白井さゆり氏の日本国債の国際化に関する記述
白井早由里氏は慶應義塾大学総合政策学部の教授で、白井さゆりさんの名前で本なども書かれているが、元IMFのエコノミストで、ご本人のサイトによると専門は国際経済、マクロ経済、アジア経済とある。
市場参加者がまず注目するのは、いわゆるタカ派なのかハト派なのかという点であるが、過去の論文などを、ざっと拝見してもはっきりしない。想像するに当面は中立的な立場をとり、執行部と歩調をあわせるのではなかろうか。
白井さゆりさんのサイト(http://www.paw.hi-ho.ne.jp/~sshirai/srij_main.html)には過去の論文やコラムもアップされている。その中の「世界金融危機とG20金融サミットをめぐる経済外交」というワーキングペーパーにおいて、次のような記述があった。
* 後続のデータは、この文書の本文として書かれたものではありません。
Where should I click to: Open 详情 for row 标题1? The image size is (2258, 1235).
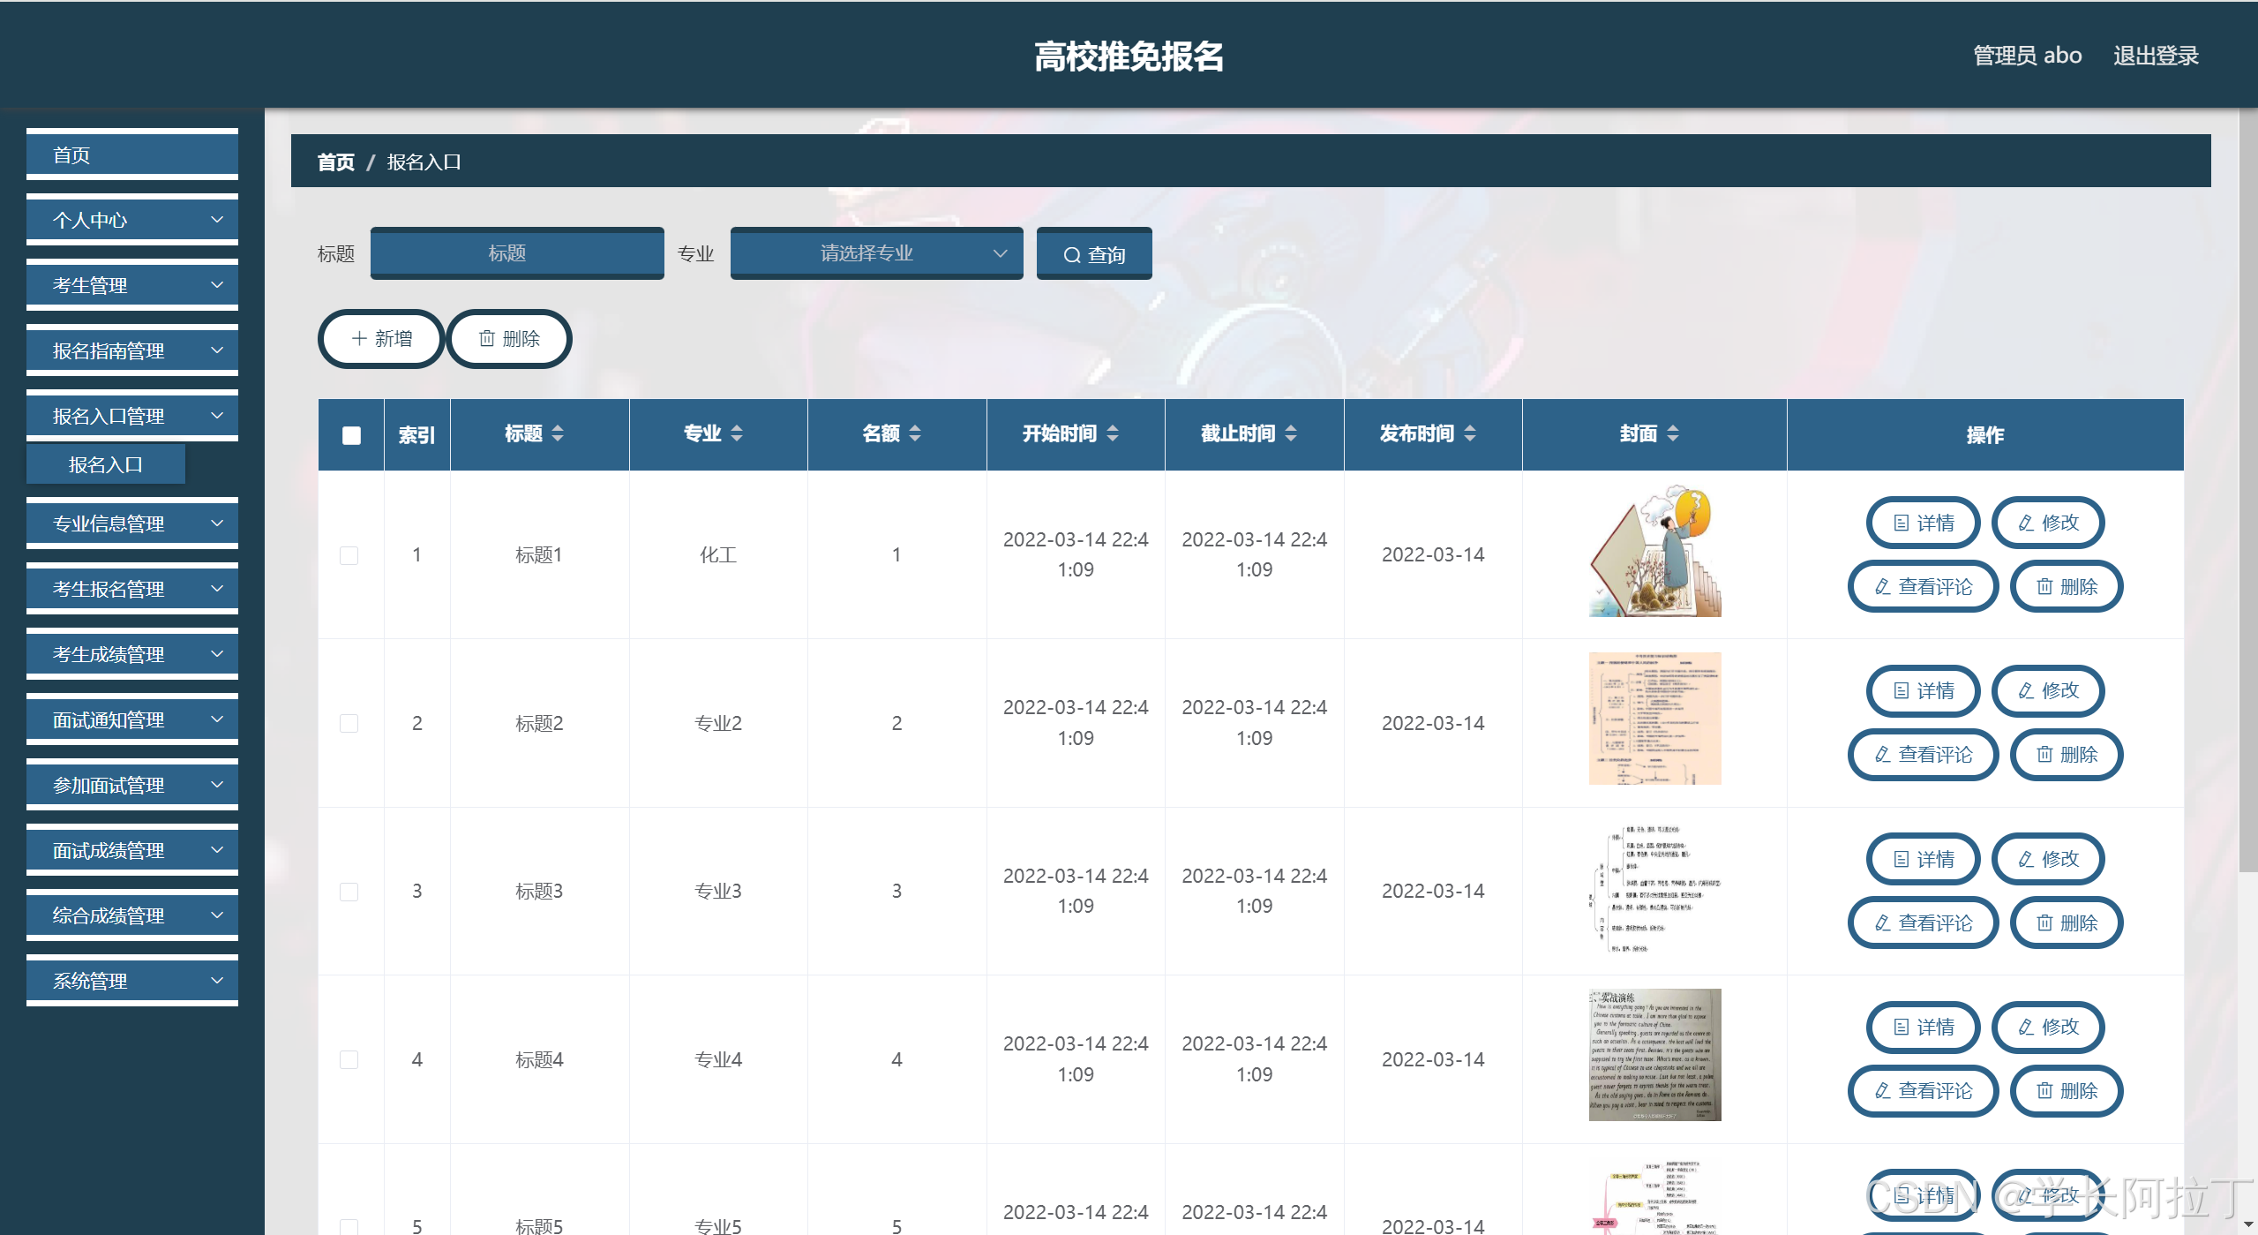pos(1923,523)

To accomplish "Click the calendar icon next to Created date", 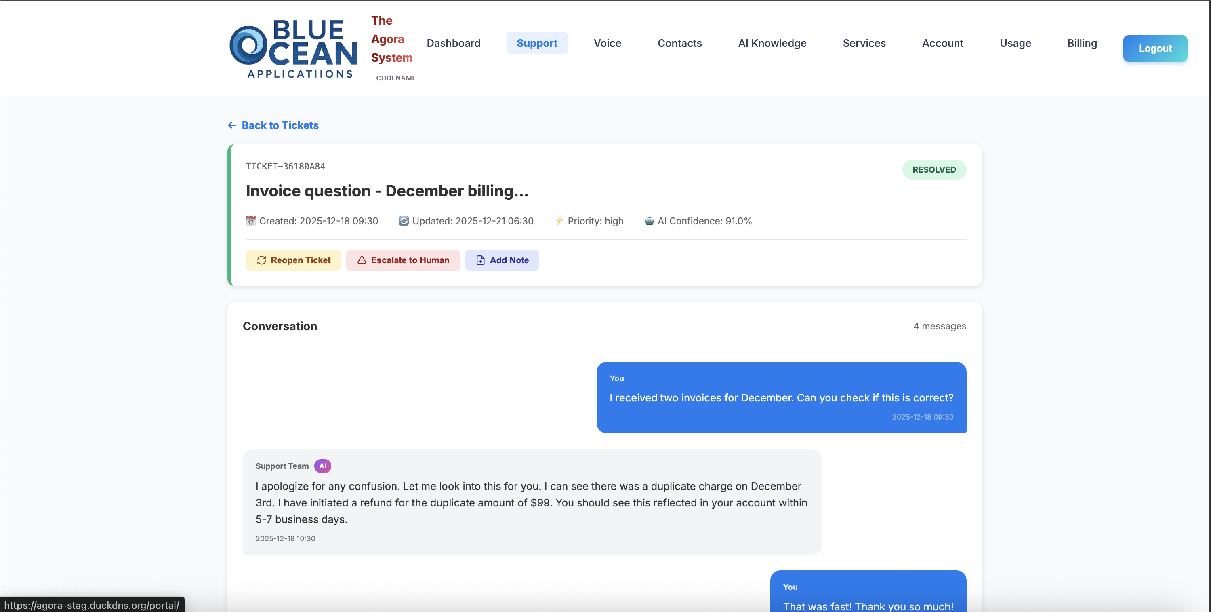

「日本国債は米国につぐ規模の市場をもっており、流動性も比較的高い。明確な将来の財政再建計画を提示し日本国債への信用を確保しつつ、日本国債の外貨準備資産としての国際化も真剣に検討していくべきである」
日銀の審議委員はあくまで日銀の金融政策等にかかわる仕事であり、日本国債の発行等に直接関わるわけではない。しかし、審議委員となれば言動に注目が集まり、講演などの内容がマスコミで報じられることも多いなど注目度はより高くなる。
その際に是非、日本国債の国際化についても積極的に提言してほしいと思う。日本国債についてはその95%を国内資金で賄われているということで安定消化されているが、今後はこれが大きなウイークポイントになりうる。つまり、国内資金で賄えなくなった際には、利払い負担の増加で財政をさらに悪化させることや、日銀引受などにより日本国債や円の信用度を低下させる懸念がある。
それを防ぐためには国債発行額そのものを抑えるとともに、新たな買い手を見つけることも重要である。財務省もIR活動を行なっているが、なかなか海外投資家のシェアは伸びていない。長期金利の上昇を抑えながらも、海外の日本国債保有を増加させ、日本国債の国際化を可能にする何かしらの手立てが模索できないものか。そのあたりについても白井氏の提言等に期待したい。